ゲリラ豪雨による災害は、都市の仕組みそのものが原因となることもあります。都賀川の例でいえば、山の上のほうで降った雨は、地面に染み込んでいきますが、都市部に近くなるに連れ、下水に水を流すようになっており、それが一気に川に流れて下流の親水域で鉄砲水が発生したのです。仮に土の地面だったり、あるいは下水管がなければ鉄砲水が発生しなかった可能性があります。
では、ゲリラ豪雨はどのように発生するのでしょうか。ちなみに「ゲリラ豪雨」は、正式な気象用語では「局地的大雨」といいます。しかし、突如出現して災禍をもたらすというニュアンスを伝えるのに適当だと考え、私は「ゲリラ豪雨」という用語を使っています。
豪雨の可能性がある入道雲の検知は困難
一般論として、ゲリラ豪雨は、1つの入道雲がもたらす気象現象です(図3)。入道雲の寿命は1時間ほどですので、梅雨の豪雨とは異なり、長く雨を降らせるということはありません。水蒸気が一気に流れ込み、山に当たるなどして集積、上昇流ができて、水蒸気が冷えて雲粒になります。その雲粒が多く集まると雨粒ができます。
上空に集まった雨粒は、最後には重くなって一気に落ちてきます。これが豪雨です。夕方に乾いた冷たい風が吹くことがありますが、これは雨粒が落ちる前に5000mほどの上空にある空気を一緒に落としてくるためです。加えて5000m以上の上空では雨粒が凍り、摩擦で静電気がたまりやすく、そのために雷が起こることもあります。ゲリラ豪雨による被害では、短時間の大量の降雨とともに、雷にも注意しなくてはなりません。
気象の予報には「数値予報」といって、気象の仕組みをベースに方程式を使ってコンピュータで再現し、大気や陸地や海洋の状態の変化を数値的にシミュレーションするものがあります。これは「明日の天気」や「雨雲の動き」などの予報に使われています。数値予報で使用するメッシュ(地域を正方形に区切った区画の単位)の単位は2㎞です。
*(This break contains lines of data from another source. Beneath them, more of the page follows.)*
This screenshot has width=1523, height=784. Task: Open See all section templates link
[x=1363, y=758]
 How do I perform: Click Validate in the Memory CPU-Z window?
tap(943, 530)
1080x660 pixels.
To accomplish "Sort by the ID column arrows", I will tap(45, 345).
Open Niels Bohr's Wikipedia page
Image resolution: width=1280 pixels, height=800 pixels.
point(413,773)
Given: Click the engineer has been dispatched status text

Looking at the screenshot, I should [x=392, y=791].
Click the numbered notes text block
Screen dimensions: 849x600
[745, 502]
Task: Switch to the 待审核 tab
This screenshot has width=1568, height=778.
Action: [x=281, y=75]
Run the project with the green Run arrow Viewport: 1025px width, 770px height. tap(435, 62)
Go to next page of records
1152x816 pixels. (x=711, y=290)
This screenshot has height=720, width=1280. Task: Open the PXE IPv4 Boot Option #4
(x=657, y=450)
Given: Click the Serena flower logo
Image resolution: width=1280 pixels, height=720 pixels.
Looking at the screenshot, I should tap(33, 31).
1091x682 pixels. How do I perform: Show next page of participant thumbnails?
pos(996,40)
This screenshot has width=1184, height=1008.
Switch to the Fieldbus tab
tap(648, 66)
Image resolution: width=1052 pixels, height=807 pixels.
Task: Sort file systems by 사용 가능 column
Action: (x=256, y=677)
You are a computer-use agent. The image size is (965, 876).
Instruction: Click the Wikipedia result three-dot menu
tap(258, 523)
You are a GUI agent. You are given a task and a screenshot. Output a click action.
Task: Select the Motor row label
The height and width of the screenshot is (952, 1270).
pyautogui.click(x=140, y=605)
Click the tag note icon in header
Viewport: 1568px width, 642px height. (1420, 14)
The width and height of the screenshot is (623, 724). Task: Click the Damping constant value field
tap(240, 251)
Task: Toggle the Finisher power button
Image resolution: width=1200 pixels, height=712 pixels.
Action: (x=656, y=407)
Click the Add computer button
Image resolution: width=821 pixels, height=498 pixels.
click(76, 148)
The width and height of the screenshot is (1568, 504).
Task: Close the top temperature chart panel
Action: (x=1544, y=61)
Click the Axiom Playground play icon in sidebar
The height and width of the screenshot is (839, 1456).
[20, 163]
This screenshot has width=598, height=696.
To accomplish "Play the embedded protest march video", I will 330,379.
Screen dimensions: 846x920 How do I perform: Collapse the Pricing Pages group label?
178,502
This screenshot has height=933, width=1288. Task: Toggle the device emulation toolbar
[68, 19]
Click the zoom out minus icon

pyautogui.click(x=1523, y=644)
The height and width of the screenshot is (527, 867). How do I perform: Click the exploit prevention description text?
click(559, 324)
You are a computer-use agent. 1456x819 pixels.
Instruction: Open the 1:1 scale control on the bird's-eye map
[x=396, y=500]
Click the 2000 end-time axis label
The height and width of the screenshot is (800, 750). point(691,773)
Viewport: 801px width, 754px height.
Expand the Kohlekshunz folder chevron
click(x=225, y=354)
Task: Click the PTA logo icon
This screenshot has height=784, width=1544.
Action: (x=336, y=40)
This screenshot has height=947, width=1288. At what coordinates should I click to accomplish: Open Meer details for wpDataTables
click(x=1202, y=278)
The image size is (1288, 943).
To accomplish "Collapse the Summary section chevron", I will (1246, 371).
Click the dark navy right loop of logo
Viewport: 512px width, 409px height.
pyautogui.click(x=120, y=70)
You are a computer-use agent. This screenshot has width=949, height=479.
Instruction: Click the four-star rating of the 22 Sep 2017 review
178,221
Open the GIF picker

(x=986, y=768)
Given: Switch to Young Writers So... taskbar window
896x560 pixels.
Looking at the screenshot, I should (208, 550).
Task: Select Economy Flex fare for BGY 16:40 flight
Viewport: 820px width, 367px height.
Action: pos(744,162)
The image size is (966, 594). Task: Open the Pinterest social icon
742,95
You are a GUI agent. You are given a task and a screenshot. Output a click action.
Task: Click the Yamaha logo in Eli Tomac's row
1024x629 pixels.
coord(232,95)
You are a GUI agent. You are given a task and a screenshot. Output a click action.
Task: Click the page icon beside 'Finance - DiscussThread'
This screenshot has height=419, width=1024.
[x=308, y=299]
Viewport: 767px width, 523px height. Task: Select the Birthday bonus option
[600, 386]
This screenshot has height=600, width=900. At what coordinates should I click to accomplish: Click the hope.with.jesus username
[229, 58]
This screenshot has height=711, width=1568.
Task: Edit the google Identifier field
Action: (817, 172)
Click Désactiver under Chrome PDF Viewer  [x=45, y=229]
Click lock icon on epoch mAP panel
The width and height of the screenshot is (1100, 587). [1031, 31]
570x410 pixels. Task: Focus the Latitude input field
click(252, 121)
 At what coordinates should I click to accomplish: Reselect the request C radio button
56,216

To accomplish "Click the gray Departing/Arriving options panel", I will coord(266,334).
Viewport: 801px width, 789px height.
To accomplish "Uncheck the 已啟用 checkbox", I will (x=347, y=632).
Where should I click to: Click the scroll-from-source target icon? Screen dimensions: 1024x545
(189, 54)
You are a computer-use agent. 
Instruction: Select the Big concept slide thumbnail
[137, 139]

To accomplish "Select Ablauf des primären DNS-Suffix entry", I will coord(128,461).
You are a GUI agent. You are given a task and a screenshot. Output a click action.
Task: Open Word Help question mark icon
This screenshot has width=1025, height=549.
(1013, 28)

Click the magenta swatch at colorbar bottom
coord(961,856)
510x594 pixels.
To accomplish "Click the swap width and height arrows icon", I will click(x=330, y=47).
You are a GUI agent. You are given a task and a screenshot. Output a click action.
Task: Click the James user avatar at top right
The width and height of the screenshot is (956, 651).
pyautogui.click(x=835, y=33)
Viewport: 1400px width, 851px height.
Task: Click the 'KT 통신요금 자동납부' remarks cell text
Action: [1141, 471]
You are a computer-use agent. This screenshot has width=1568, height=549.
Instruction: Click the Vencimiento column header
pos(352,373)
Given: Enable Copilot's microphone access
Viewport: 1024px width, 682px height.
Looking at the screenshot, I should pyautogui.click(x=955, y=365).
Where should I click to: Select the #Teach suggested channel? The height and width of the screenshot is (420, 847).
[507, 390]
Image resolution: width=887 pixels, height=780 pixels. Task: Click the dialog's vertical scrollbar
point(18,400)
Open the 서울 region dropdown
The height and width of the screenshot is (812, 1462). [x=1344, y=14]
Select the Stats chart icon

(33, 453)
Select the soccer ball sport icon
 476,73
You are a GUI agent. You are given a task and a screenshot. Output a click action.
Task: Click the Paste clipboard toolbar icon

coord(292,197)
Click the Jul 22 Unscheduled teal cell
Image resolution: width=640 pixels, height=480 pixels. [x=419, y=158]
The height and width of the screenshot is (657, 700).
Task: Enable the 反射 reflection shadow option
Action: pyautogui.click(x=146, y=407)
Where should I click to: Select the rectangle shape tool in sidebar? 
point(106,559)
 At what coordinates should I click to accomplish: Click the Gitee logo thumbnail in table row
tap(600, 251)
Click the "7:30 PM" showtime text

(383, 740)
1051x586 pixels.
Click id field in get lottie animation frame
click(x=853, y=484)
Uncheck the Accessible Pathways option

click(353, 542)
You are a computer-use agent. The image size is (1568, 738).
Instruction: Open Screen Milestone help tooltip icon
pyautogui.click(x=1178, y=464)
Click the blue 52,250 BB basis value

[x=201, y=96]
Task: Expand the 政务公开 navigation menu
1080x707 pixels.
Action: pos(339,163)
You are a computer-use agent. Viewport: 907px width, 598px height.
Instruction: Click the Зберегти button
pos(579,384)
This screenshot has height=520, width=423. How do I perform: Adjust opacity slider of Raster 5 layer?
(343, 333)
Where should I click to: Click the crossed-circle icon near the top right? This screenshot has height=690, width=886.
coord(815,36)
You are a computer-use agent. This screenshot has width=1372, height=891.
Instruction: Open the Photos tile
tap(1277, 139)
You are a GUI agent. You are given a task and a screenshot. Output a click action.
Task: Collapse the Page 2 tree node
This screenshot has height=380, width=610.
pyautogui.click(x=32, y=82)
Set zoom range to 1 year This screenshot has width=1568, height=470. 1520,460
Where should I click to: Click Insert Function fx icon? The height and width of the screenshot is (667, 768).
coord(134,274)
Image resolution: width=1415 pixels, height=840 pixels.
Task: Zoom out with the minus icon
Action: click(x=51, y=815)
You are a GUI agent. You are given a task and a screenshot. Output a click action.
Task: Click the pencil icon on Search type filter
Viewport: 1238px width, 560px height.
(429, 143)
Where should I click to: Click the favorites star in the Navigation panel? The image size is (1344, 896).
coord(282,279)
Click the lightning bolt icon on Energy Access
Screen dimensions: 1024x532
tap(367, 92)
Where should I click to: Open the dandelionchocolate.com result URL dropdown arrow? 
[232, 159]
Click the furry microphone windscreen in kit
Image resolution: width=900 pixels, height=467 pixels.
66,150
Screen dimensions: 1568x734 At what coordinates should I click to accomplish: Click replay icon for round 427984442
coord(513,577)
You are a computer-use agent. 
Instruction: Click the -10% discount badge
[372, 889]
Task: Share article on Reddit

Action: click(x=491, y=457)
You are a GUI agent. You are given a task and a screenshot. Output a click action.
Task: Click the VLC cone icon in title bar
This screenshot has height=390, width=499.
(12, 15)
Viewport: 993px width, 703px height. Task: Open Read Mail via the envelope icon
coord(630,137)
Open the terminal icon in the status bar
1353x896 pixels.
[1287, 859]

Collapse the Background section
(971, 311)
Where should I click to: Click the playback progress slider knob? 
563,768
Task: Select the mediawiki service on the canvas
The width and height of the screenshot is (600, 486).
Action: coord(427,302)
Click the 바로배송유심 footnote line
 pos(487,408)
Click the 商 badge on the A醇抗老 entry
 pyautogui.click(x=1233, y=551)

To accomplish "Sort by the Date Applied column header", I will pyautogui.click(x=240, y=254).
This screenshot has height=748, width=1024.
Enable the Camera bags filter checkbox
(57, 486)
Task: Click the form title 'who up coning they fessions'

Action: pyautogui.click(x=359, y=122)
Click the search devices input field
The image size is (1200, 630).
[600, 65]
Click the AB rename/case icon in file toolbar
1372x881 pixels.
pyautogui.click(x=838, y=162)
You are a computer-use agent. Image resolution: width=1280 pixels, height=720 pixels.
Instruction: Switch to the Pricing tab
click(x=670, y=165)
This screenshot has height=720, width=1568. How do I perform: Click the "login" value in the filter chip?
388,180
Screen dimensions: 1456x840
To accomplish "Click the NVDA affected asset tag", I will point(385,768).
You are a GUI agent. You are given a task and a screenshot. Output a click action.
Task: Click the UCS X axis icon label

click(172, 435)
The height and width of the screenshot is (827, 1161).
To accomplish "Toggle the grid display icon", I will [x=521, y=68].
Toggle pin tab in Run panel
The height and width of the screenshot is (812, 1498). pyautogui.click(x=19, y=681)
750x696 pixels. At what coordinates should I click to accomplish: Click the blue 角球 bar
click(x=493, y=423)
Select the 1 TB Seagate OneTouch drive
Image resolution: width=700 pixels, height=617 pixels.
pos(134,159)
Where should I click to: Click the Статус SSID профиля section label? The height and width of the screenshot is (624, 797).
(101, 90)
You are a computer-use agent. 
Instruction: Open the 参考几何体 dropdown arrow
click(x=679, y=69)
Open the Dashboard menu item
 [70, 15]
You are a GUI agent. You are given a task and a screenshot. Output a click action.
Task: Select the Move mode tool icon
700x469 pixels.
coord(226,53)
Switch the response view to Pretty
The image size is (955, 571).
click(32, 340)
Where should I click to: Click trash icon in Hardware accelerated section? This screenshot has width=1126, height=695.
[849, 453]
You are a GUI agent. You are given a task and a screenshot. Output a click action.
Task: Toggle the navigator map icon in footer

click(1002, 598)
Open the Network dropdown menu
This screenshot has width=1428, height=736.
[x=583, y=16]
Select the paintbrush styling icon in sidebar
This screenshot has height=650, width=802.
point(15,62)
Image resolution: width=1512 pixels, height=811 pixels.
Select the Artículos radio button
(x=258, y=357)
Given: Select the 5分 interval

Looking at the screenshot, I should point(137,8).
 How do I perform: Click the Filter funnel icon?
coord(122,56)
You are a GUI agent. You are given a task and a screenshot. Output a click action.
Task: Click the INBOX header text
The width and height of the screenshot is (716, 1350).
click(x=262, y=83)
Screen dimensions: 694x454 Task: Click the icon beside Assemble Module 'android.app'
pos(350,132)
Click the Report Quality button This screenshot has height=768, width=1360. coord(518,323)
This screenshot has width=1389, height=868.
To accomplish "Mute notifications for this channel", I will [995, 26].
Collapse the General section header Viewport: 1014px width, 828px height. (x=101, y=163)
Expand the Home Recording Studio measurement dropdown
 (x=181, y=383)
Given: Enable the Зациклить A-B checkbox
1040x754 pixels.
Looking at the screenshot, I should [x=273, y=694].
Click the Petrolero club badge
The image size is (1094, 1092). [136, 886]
他方、気象レーダーでは今、上空の雲がどのような状態かを丁寧に観察することができます。「5分ほどでここに雨が降る」のような観測が得意です。ただ、ゲリラ豪雨の予測に有効な、豪雨を起こす可能性のある入道雲の発生とその場所を検知するのは簡単ではありません。一般の気象レーダーでは、入道雲の中にできた直径ミリ単位の雨粒は観察できても、2〜40㎛程度の雲粒を確認することは難しいのです。雨粒と雲粒とは1000倍ほども大きさが違うのですが、逆に言えば、雲粒でなくとも、入道雲の中の兆候を素早く見つけられれば「20〜30分後にこの場所で50㎜以上の降雨」というゲリラ豪雨の予報を出すことができます。
そこで私たちは、ゲリラ豪雨の兆候となる「タマゴ」の観測に着手しました。ゲリラ豪雨が発生する際、最初の雲の中では上昇流がぐるぐると回りながら渦をつくります。その力が強くなれば入道雲が発達しますが、雲が小さい間にもすでに上空には雨粒が形成されています。これこそが「ゲリラ豪雨のタマゴ」です。このタマゴが、気流に乗って回転しながら成長していくと、ゲリラ豪雨の可能性が高まります。だとしたら、このタマゴをいち早く見つけることができれば、ゲリラ豪雨の発生を20〜30分前に予測することができます。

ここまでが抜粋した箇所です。